**Work required:**
The response is to be the full listing, set down exactly.
......
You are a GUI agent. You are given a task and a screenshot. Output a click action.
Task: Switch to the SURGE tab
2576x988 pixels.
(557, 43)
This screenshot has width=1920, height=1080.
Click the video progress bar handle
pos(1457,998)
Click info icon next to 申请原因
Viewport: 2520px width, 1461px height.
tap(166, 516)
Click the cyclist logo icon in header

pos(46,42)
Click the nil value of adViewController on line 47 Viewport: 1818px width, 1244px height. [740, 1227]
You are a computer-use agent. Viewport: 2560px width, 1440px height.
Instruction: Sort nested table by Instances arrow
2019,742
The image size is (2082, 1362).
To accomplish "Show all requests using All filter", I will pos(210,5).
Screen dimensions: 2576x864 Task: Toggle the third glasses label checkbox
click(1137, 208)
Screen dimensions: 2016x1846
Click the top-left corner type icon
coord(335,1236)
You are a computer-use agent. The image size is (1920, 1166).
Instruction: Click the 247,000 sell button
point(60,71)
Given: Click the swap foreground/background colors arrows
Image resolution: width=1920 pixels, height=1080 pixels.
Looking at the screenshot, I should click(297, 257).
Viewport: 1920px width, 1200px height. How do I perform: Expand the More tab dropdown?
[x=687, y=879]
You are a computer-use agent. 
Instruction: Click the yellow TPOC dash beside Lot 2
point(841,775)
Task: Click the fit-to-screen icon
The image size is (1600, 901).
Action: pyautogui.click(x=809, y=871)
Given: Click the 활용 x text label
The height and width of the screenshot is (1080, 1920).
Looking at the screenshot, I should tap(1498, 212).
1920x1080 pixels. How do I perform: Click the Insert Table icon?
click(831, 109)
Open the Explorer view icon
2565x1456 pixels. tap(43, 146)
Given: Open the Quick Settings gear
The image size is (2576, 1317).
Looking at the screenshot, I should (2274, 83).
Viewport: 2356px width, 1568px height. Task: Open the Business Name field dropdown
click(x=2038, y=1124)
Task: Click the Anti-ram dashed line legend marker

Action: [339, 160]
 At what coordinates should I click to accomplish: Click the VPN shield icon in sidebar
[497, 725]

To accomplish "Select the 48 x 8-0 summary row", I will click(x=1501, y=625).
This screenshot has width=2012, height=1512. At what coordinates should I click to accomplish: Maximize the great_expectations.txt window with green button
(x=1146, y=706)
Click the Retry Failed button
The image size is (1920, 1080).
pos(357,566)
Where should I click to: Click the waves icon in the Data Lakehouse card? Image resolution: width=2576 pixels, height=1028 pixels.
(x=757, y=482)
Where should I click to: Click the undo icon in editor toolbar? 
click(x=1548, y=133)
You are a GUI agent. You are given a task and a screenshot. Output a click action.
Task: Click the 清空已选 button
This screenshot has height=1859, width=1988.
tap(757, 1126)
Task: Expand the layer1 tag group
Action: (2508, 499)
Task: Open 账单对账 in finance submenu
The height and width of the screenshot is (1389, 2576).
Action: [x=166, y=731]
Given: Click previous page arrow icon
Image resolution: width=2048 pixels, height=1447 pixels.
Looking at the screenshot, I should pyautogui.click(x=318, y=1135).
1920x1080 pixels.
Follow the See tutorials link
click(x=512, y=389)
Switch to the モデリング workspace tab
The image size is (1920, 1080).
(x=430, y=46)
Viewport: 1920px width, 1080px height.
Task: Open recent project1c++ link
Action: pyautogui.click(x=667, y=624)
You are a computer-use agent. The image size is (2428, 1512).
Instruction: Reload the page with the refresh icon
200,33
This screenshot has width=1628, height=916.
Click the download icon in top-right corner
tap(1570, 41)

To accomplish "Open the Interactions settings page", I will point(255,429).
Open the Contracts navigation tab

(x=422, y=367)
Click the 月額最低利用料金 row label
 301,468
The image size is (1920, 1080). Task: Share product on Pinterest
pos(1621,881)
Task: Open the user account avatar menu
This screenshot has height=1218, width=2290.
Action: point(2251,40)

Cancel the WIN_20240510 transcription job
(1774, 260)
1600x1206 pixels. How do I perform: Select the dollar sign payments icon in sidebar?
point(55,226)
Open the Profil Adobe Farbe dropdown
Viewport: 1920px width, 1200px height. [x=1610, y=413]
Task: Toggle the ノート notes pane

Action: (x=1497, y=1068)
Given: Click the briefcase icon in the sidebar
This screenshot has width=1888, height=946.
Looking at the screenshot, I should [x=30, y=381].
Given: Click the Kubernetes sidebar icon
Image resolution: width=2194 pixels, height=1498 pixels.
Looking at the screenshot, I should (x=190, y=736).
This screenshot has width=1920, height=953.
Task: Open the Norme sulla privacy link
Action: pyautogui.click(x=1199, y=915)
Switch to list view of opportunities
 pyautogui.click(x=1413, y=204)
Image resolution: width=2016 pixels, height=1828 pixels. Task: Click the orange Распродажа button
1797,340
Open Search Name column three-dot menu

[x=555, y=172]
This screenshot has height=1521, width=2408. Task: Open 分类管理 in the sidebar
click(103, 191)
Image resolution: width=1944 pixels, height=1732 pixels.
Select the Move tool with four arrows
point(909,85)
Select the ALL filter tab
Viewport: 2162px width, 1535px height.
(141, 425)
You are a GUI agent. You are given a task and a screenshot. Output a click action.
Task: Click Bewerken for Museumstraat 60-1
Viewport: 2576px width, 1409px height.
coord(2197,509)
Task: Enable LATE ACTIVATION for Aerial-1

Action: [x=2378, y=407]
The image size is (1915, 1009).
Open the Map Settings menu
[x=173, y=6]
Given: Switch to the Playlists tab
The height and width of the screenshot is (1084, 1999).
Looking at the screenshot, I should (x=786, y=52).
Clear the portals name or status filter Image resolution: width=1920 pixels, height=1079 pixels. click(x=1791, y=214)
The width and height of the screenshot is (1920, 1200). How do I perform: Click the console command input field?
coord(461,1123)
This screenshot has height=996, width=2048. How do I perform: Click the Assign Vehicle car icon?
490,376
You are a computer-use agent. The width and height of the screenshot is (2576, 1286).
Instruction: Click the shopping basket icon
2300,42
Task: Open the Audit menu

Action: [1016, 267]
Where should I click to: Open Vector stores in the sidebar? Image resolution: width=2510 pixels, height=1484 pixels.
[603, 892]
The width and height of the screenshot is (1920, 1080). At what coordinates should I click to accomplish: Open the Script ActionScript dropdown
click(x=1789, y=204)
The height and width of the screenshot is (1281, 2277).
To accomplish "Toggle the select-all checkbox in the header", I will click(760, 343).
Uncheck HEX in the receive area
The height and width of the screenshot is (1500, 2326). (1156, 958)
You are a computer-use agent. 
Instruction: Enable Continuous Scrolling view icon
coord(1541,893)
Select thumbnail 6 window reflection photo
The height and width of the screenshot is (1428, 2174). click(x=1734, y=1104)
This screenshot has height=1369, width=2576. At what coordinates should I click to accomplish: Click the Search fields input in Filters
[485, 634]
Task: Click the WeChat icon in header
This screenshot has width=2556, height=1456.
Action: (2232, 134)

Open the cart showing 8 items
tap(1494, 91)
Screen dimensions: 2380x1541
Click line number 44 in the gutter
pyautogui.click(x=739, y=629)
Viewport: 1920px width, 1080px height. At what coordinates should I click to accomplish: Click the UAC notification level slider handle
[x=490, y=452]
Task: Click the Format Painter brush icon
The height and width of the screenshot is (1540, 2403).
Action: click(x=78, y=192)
......
**Result below:**
You are a GUI agent. You are given a task and a screenshot. Output a click action.
Task: Switch to the SURGE tab
2576x988 pixels.
(557, 43)
This screenshot has width=1920, height=1080.
Click the video progress bar handle
pos(1457,998)
Click info icon next to 申请原因
Viewport: 2520px width, 1461px height.
tap(166, 516)
Click the cyclist logo icon in header

pos(46,42)
Click the nil value of adViewController on line 47 Viewport: 1818px width, 1244px height. [740, 1227]
You are a computer-use agent. Viewport: 2560px width, 1440px height.
Instruction: Sort nested table by Instances arrow
2019,742
The image size is (2082, 1362).
To accomplish "Show all requests using All filter", I will pos(210,5).
Screen dimensions: 2576x864 Task: Toggle the third glasses label checkbox
click(1137, 208)
Screen dimensions: 2016x1846
Click the top-left corner type icon
coord(335,1236)
You are a computer-use agent. The image size is (1920, 1166).
Instruction: Click the 247,000 sell button
point(60,71)
Given: Click the swap foreground/background colors arrows
Image resolution: width=1920 pixels, height=1080 pixels.
Looking at the screenshot, I should click(297, 257).
Viewport: 1920px width, 1200px height. How do I perform: Expand the More tab dropdown?
[x=687, y=879]
You are a computer-use agent. 
Instruction: Click the yellow TPOC dash beside Lot 2
point(841,775)
Task: Click the fit-to-screen icon
The image size is (1600, 901).
Action: pyautogui.click(x=809, y=871)
Given: Click the 활용 x text label
The height and width of the screenshot is (1080, 1920).
Looking at the screenshot, I should tap(1498, 212).
1920x1080 pixels. How do I perform: Click the Insert Table icon?
click(831, 109)
Open the Explorer view icon
2565x1456 pixels. tap(43, 146)
Given: Open the Quick Settings gear
The image size is (2576, 1317).
Looking at the screenshot, I should (2274, 83).
Viewport: 2356px width, 1568px height. Task: Open the Business Name field dropdown
click(x=2038, y=1124)
Task: Click the Anti-ram dashed line legend marker

Action: [339, 160]
 At what coordinates should I click to accomplish: Click the VPN shield icon in sidebar
[497, 725]

To accomplish "Select the 48 x 8-0 summary row", I will click(x=1501, y=625).
This screenshot has width=2012, height=1512. At what coordinates should I click to accomplish: Maximize the great_expectations.txt window with green button
(x=1146, y=706)
Click the Retry Failed button
The image size is (1920, 1080).
pos(357,566)
Where should I click to: Click the waves icon in the Data Lakehouse card? Image resolution: width=2576 pixels, height=1028 pixels.
(x=757, y=482)
Where should I click to: Click the undo icon in editor toolbar? 
click(x=1548, y=133)
You are a GUI agent. You are given a task and a screenshot. Output a click action.
Task: Click the 清空已选 button
This screenshot has height=1859, width=1988.
tap(757, 1126)
Task: Expand the layer1 tag group
Action: (2508, 499)
Task: Open 账单对账 in finance submenu
The height and width of the screenshot is (1389, 2576).
Action: [x=166, y=731]
Given: Click previous page arrow icon
Image resolution: width=2048 pixels, height=1447 pixels.
Looking at the screenshot, I should pyautogui.click(x=318, y=1135).
1920x1080 pixels.
Follow the See tutorials link
click(x=512, y=389)
Switch to the モデリング workspace tab
The image size is (1920, 1080).
(x=430, y=46)
Viewport: 1920px width, 1080px height.
Task: Open recent project1c++ link
Action: pyautogui.click(x=667, y=624)
You are a computer-use agent. The image size is (2428, 1512).
Instruction: Reload the page with the refresh icon
200,33
This screenshot has width=1628, height=916.
Click the download icon in top-right corner
tap(1570, 41)

To accomplish "Open the Interactions settings page", I will point(255,429).
Open the Contracts navigation tab

(x=422, y=367)
Click the 月額最低利用料金 row label
 301,468
The image size is (1920, 1080). Task: Share product on Pinterest
pos(1621,881)
Task: Open the user account avatar menu
This screenshot has height=1218, width=2290.
Action: point(2251,40)

Cancel the WIN_20240510 transcription job
(1774, 260)
1600x1206 pixels. How do I perform: Select the dollar sign payments icon in sidebar?
point(55,226)
Open the Profil Adobe Farbe dropdown
Viewport: 1920px width, 1200px height. [x=1610, y=413]
Task: Toggle the ノート notes pane

Action: (x=1497, y=1068)
Given: Click the briefcase icon in the sidebar
This screenshot has width=1888, height=946.
Looking at the screenshot, I should [x=30, y=381].
Given: Click the Kubernetes sidebar icon
Image resolution: width=2194 pixels, height=1498 pixels.
Looking at the screenshot, I should (x=190, y=736).
This screenshot has width=1920, height=953.
Task: Open the Norme sulla privacy link
Action: pyautogui.click(x=1199, y=915)
Switch to list view of opportunities
 pyautogui.click(x=1413, y=204)
Image resolution: width=2016 pixels, height=1828 pixels. Task: Click the orange Распродажа button
1797,340
Open Search Name column three-dot menu

[x=555, y=172]
This screenshot has height=1521, width=2408. Task: Open 分类管理 in the sidebar
click(103, 191)
Image resolution: width=1944 pixels, height=1732 pixels.
Select the Move tool with four arrows
point(909,85)
Select the ALL filter tab
Viewport: 2162px width, 1535px height.
(141, 425)
You are a GUI agent. You are given a task and a screenshot. Output a click action.
Task: Click Bewerken for Museumstraat 60-1
Viewport: 2576px width, 1409px height.
coord(2197,509)
Task: Enable LATE ACTIVATION for Aerial-1

Action: [x=2378, y=407]
The image size is (1915, 1009).
Open the Map Settings menu
[x=173, y=6]
Given: Switch to the Playlists tab
The height and width of the screenshot is (1084, 1999).
Looking at the screenshot, I should (x=786, y=52).
Clear the portals name or status filter Image resolution: width=1920 pixels, height=1079 pixels. click(x=1791, y=214)
The width and height of the screenshot is (1920, 1200). How do I perform: Click the console command input field?
coord(461,1123)
This screenshot has height=996, width=2048. How do I perform: Click the Assign Vehicle car icon?
490,376
You are a computer-use agent. The width and height of the screenshot is (2576, 1286).
Instruction: Click the shopping basket icon
2300,42
Task: Open the Audit menu

Action: [1016, 267]
Where should I click to: Open Vector stores in the sidebar? Image resolution: width=2510 pixels, height=1484 pixels.
[603, 892]
The width and height of the screenshot is (1920, 1080). At what coordinates should I click to accomplish: Open the Script ActionScript dropdown
click(x=1789, y=204)
The height and width of the screenshot is (1281, 2277).
To accomplish "Toggle the select-all checkbox in the header", I will click(760, 343).
Uncheck HEX in the receive area
The height and width of the screenshot is (1500, 2326). (1156, 958)
You are a computer-use agent. 
Instruction: Enable Continuous Scrolling view icon
coord(1541,893)
Select thumbnail 6 window reflection photo
The height and width of the screenshot is (1428, 2174). click(x=1734, y=1104)
This screenshot has height=1369, width=2576. At what coordinates should I click to accomplish: Click the Search fields input in Filters
[485, 634]
Task: Click the WeChat icon in header
This screenshot has width=2556, height=1456.
Action: (2232, 134)

Open the cart showing 8 items
tap(1494, 91)
Screen dimensions: 2380x1541
Click line number 44 in the gutter
pyautogui.click(x=739, y=629)
Viewport: 1920px width, 1080px height. At what coordinates should I click to accomplish: Click the UAC notification level slider handle
[x=490, y=452]
Task: Click the Format Painter brush icon
The height and width of the screenshot is (1540, 2403).
Action: click(x=78, y=192)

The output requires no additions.